My career seems to have taken a strange, but not altogether unpleasant, turn. I have high hopes for this job (if I get it) and can’t help but feel big things are on their way.
Having turned forty quite recently I’ve been somewhat preoccupied with the whole “So what now?” thing. I did a masters a few years ago in the hopes of changing career paths but was faced with – along with thousands of others – a job field suffering very badly from the recession and lord alone knows how many cutbacks. Luckily my original profession was one that I could fall back on, and that’s what I did. I eventually ended up in Singapore for a couple of years, but that’s a post for another time.
My line of work is one of those that means once you get to a certain age you become somewhat expensive. The younger fresh-out-of-the-box types become the more affordable option and unless you’re ensconced in a place of work you run the risk of being too pricey to employ elsewhere.
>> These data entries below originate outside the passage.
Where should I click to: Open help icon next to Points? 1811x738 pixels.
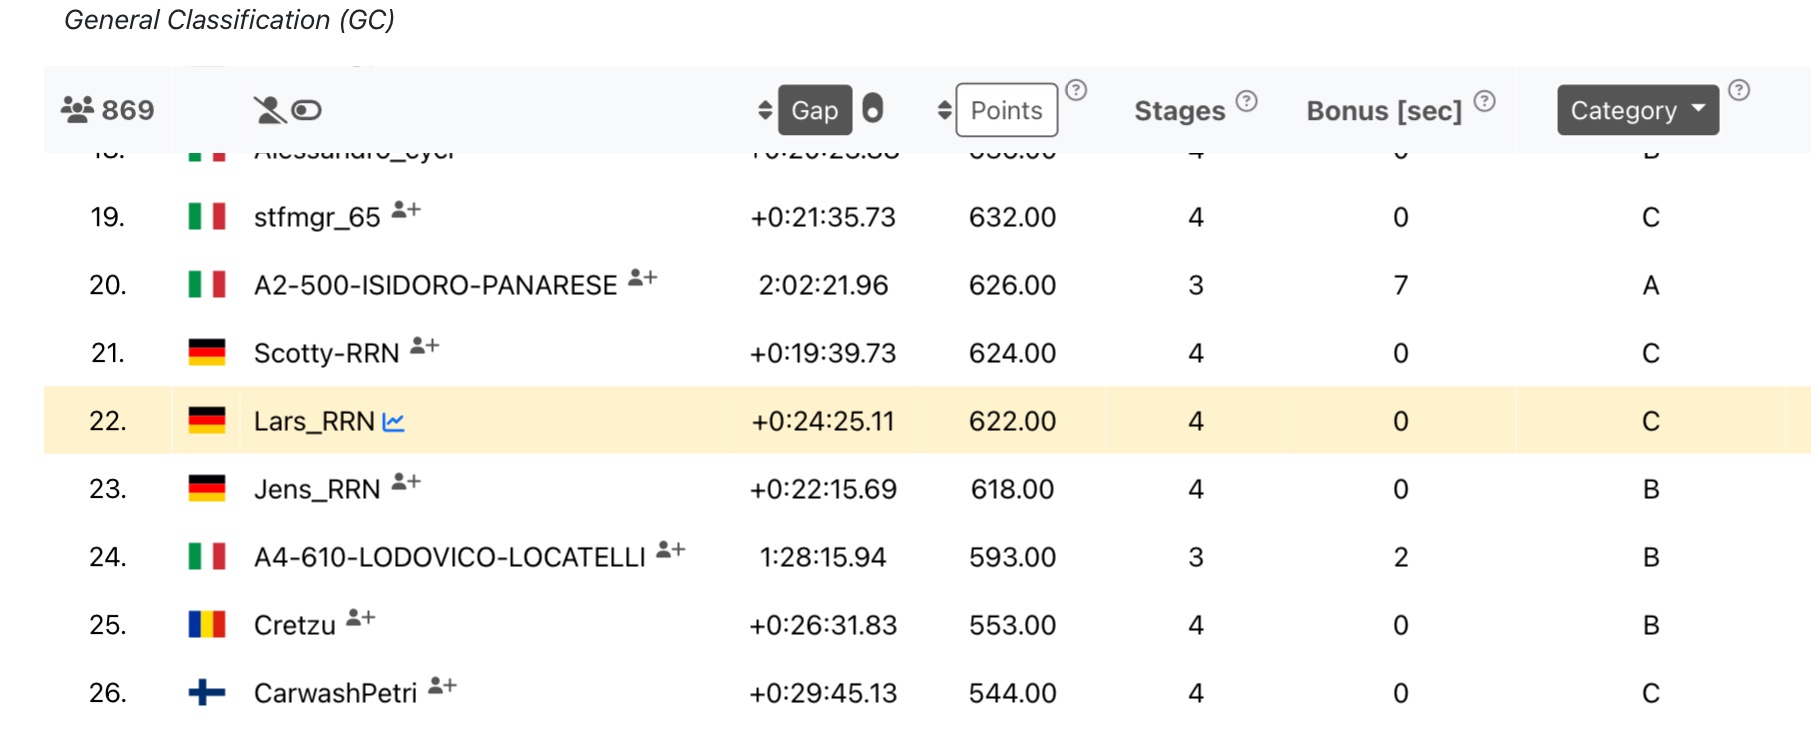click(x=1076, y=90)
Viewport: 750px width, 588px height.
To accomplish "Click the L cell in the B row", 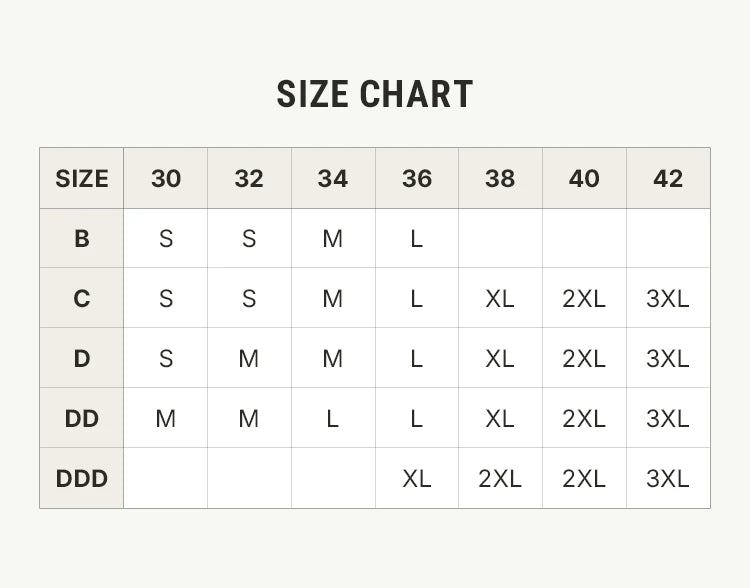I will click(x=417, y=238).
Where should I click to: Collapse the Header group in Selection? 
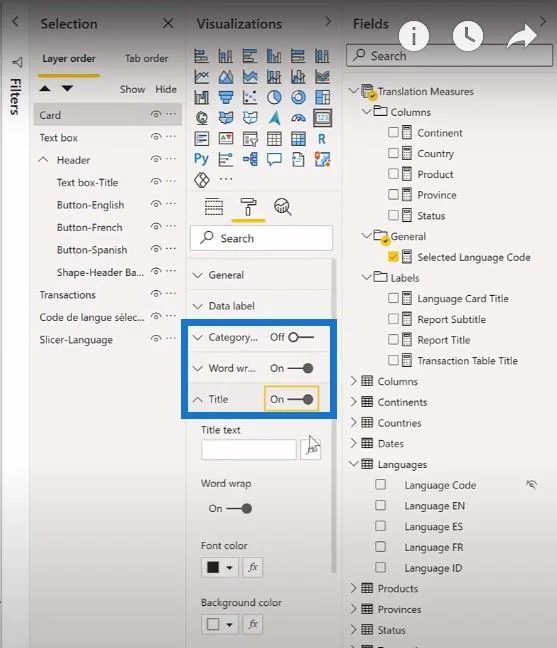pyautogui.click(x=43, y=160)
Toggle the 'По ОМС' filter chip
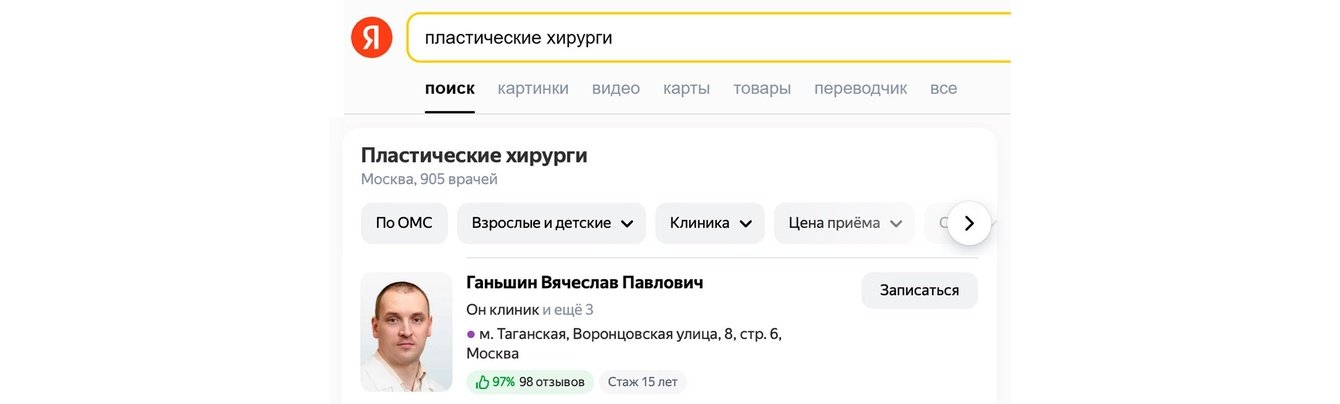Image resolution: width=1340 pixels, height=404 pixels. (x=404, y=223)
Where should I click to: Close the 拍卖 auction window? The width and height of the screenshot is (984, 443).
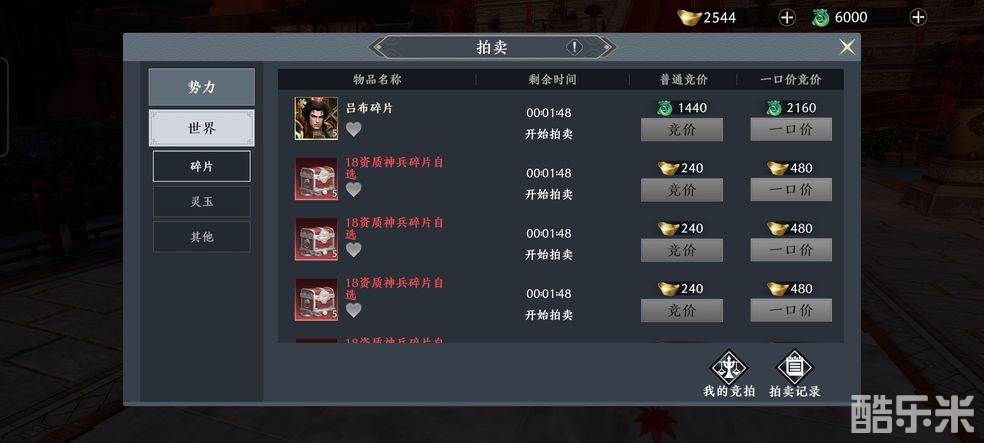[x=847, y=47]
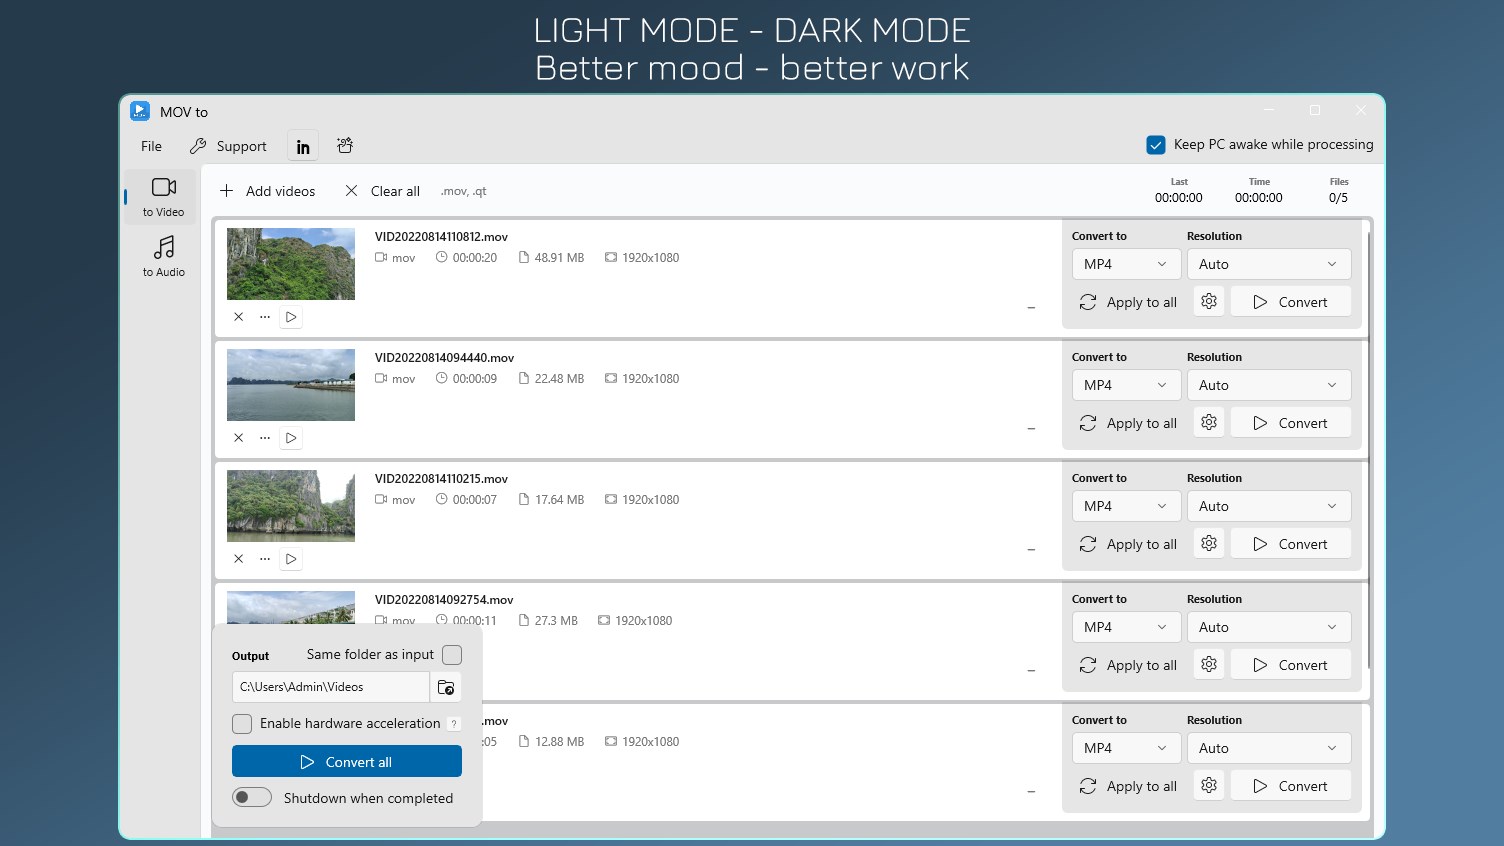Switch to the 'to Audio' section
The width and height of the screenshot is (1504, 846).
tap(161, 256)
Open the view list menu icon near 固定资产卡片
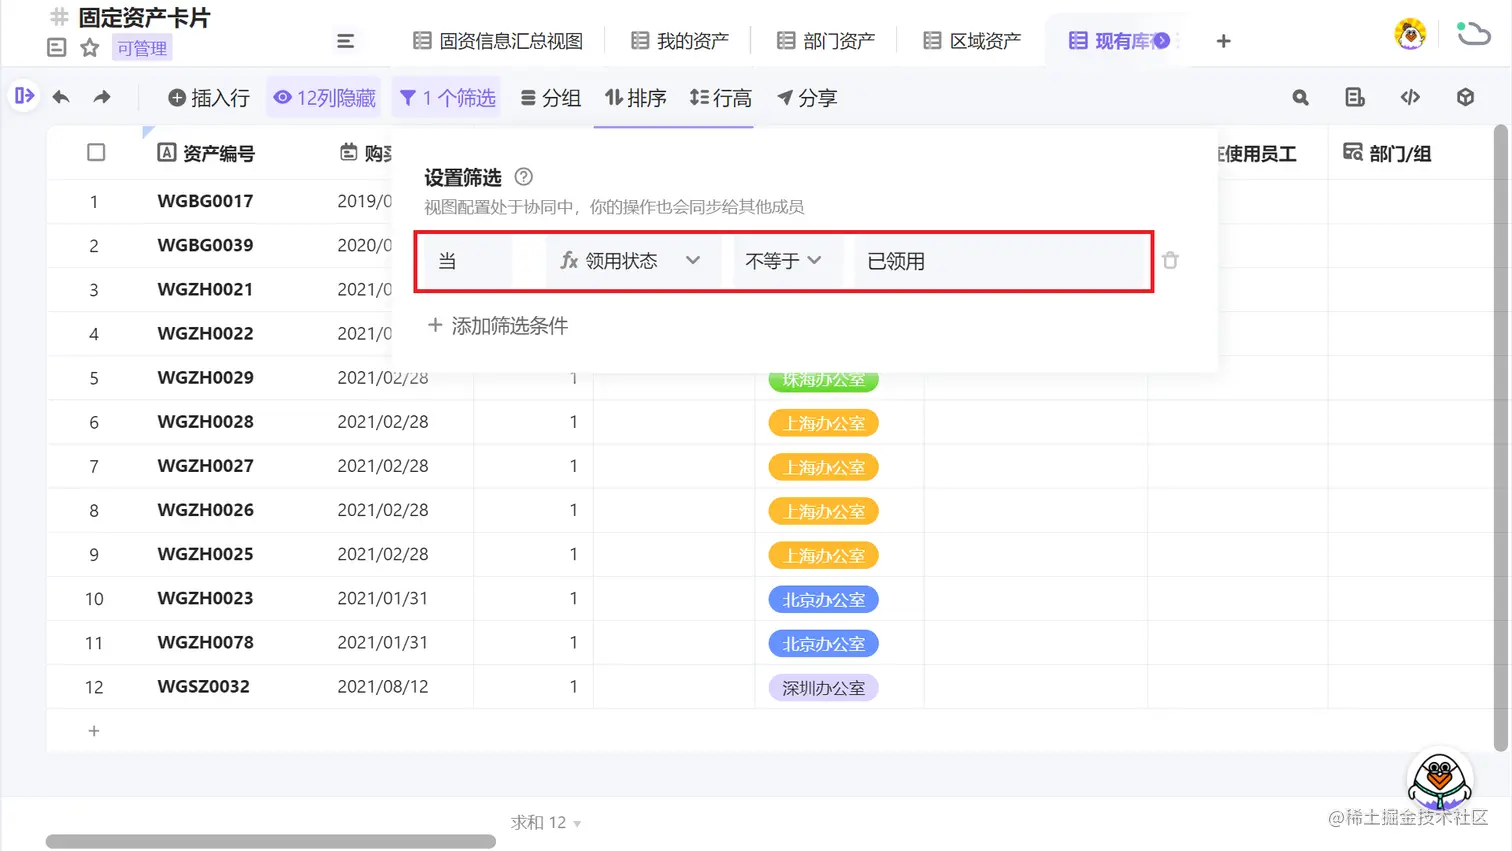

It’s all about the fresh meat. Back in the day, before my masters, I never really worried about that stuff. But with the prospect of retirement being only twenty years away now (in theory anyway – the retirement age could be upped to ninety-five with the way things are going) I’ve been very aware that unless I do something soon to address the issue of my career I’m gonna have a very bleak future indeed.
Hence today’s interview.
And you know what? I actually feel like I’m where I’m supposed to be work-wise, and I haven’t felt like that for a very long time.
You never really know what life is gonna throw your way. A jump to the left perhaps. Or a step to the right. At the end of the day what will be, will be.
Somewhere along the way I lost sight of that. I’m glad I’ve found it again.